__Goal__. Count the lines in the data below that contain the word "file" and reply with only that number.

__Entries provided__.
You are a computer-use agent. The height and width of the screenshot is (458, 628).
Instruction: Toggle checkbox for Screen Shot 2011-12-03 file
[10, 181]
--
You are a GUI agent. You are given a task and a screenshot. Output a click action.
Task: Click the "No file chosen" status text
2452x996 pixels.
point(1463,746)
* * *
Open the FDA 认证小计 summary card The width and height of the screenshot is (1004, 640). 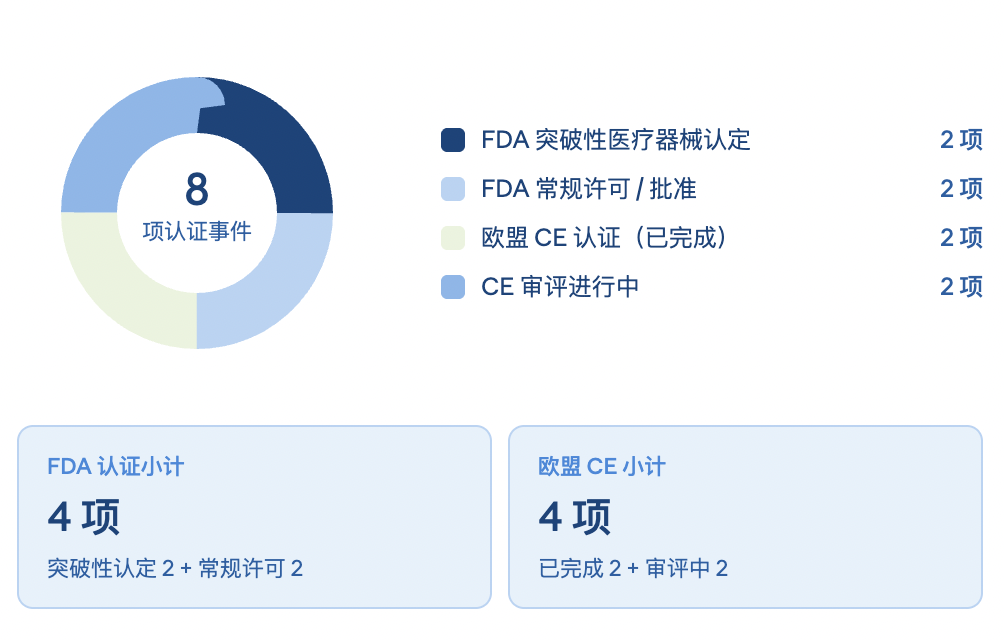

__The solution__. 2